*YOUR TASK:* Filter the material below down to the lines with the word "toolbar" and give those lines.

Segment Start: PROVIDED INFORMATION

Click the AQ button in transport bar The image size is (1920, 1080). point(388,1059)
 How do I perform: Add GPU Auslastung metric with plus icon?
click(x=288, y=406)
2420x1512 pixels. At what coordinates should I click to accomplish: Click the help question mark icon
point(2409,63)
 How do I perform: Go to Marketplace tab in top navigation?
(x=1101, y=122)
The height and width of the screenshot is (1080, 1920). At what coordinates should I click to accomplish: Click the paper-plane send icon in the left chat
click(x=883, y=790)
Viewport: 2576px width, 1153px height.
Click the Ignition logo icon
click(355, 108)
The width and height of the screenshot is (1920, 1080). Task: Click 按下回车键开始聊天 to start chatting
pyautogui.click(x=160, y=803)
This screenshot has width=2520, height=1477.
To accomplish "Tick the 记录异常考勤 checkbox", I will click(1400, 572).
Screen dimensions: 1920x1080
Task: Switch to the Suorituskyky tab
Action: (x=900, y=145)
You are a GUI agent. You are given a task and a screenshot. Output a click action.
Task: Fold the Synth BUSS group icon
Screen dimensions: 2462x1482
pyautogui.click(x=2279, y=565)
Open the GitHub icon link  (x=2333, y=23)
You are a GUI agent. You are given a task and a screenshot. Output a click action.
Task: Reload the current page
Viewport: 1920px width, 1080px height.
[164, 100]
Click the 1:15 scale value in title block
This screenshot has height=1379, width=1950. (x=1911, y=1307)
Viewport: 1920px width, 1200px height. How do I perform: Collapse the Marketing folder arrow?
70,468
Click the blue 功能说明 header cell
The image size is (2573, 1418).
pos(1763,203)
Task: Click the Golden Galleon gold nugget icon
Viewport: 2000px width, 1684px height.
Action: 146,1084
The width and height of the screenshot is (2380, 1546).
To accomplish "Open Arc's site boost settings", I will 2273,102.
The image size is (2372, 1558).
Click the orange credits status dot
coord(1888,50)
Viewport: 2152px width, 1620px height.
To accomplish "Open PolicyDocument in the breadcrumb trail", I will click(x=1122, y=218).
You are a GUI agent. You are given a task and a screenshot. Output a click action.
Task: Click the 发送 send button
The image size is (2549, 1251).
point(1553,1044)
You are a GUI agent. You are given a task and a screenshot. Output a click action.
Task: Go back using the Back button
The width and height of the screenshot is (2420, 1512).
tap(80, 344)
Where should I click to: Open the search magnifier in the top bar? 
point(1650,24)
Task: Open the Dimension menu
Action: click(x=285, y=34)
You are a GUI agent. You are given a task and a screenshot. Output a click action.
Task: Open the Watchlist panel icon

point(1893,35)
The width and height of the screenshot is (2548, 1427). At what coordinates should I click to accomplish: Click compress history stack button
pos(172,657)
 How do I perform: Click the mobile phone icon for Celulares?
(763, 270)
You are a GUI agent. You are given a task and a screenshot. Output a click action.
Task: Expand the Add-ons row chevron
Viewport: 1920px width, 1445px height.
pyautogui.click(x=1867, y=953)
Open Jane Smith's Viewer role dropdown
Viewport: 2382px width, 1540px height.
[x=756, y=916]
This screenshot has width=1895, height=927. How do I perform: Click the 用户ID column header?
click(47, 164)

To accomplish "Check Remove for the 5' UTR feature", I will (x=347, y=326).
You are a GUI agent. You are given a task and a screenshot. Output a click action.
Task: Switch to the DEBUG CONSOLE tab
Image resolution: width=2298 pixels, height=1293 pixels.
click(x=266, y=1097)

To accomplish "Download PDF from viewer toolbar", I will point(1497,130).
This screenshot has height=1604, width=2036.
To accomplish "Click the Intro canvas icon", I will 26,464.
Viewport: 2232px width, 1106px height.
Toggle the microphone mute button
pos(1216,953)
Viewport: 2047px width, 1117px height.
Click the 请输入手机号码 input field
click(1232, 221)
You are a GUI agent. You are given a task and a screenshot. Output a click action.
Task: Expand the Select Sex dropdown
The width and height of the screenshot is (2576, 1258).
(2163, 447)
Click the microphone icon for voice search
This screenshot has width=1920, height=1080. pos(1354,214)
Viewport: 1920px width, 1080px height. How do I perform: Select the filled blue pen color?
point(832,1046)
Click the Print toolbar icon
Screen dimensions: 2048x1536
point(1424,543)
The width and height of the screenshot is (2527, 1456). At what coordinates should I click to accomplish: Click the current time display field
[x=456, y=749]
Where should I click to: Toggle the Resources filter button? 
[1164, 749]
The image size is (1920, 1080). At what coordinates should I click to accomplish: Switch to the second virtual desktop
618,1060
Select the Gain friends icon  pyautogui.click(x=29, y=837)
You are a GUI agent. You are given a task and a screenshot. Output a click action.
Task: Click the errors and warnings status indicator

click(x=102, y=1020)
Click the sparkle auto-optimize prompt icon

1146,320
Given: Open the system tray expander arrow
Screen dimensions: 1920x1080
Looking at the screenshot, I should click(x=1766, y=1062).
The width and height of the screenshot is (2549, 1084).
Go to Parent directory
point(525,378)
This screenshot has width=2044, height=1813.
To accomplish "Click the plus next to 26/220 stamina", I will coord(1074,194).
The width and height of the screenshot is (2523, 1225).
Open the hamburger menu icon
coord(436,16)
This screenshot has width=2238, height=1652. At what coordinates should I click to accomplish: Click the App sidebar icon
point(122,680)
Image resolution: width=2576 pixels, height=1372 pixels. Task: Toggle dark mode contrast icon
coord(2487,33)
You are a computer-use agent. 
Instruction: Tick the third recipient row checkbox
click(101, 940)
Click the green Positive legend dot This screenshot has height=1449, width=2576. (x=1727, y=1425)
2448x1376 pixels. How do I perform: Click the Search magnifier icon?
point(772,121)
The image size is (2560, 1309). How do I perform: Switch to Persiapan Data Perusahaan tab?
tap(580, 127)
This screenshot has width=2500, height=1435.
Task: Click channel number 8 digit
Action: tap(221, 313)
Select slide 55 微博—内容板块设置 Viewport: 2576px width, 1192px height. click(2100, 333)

Segment End: PROVIDED INFORMATION

*TASK ANSWER:*
To accomplish "Download PDF from viewer toolbar", I will point(1497,130).
Click the Print toolbar icon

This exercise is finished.